**WHAT THE TASK ASKS**
In the records below, the line containing "Napal AS (731, 1640)" marks the start. Copy that line and everything after it exactly, through the last line.

**RECORDS SHOWN**
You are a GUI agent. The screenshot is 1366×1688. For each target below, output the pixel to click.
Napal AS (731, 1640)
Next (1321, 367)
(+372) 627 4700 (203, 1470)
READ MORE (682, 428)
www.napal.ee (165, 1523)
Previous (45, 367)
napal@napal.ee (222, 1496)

**RESULT OF THIS TASK**
Napal AS (731, 1640)
Next (1321, 367)
(+372) 627 4700 (203, 1470)
READ MORE (682, 428)
www.napal.ee (165, 1523)
Previous (45, 367)
napal@napal.ee (222, 1496)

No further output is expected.